In particular, the RAG1/2 gene encodes a DNA transposase that is crucial for the formation of antibodies and other immune receptors that rely on the cutting and reshuffling of gene segments. But researchers thought RAG1/2 was a special case, a freak of evolution. Then in 2015, Dr. Kentsis led research revealing that PGBD5 could be active in cutting and pasting DNA in human cells. The new study shows that PGBD5, when aberrant, can induce cancer in humans.

In recent years, scientists have come to understand that the dark genome actually serves important functions.

The research team made its discovery by analyzing the genes of cells from human rhabdoid tumors. These rare childhood cancers are aggressive and can arise in many different organs, including the brain, kidneys, and liver. The scientists found evidence of DNA rearrangements at specific sites in human chromosomes associated with PGDB5 activity. As further proof of its effect, they found that expressing PGDB5 in normal human cells could turn them cancerous in both a lab dish and mouse models.

A Therapeutic Target

The finding solves another mystery about many childhood cancers. It is not that these cancers lack mutations but rather that they have unique genomic rearrangements. Researchers were vexed by how this genome shuffling could take place and how it might contribute to cancers that develop at an early age — many of which, like rhabdoid tumors, remain difficult to treat.

Dr. Kentsis explains that the normal function of PGBD5 is not yet clear. There are clues it may carry out essential functions in normal cells, but its role in cancer is startling.

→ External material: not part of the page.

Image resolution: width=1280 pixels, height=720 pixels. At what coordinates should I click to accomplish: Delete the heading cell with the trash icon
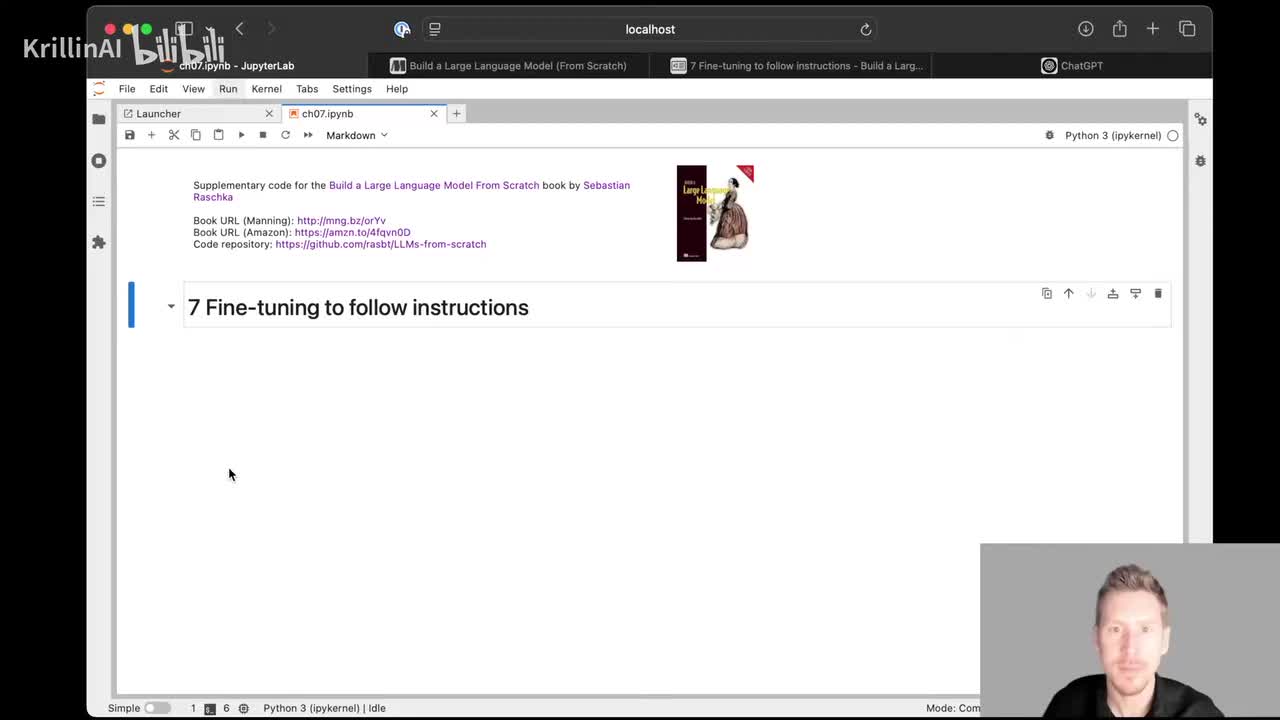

Cancer cells in which the PGBD5 enzyme is improperly regulated may be especially reliant on DNA repair functions, says Dr. Kentsis. That could make them particularly vulnerable to drugs that inhibit specific aspects of cellular DNA repair, an especially active field of cancer research. Dr. Kentsis and colleagues are currently investigating these inhibitors in mouse models of childhood tumors in the lab.

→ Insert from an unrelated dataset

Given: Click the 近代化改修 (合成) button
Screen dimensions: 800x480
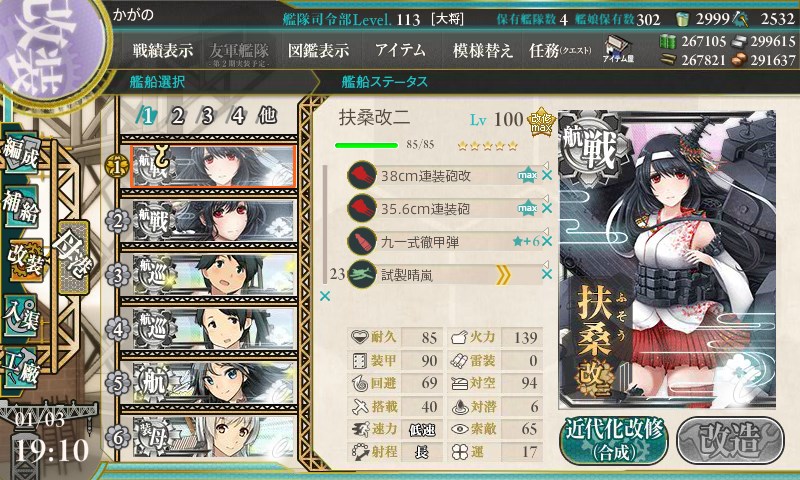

“Despite years of sequencing and laboratory studies of childhood tumors, this is a novel mechanism of mutation that the world has missed,” says Andrew Kung, Chair of MSK’s Department of Pediatrics. “This paper represents a major advance in understanding human cancers in general and pediatric tumors in particular. And it underscores yet again that the genome still has features we are blind to that have major functions in biology that we’re just starting to appreciate.”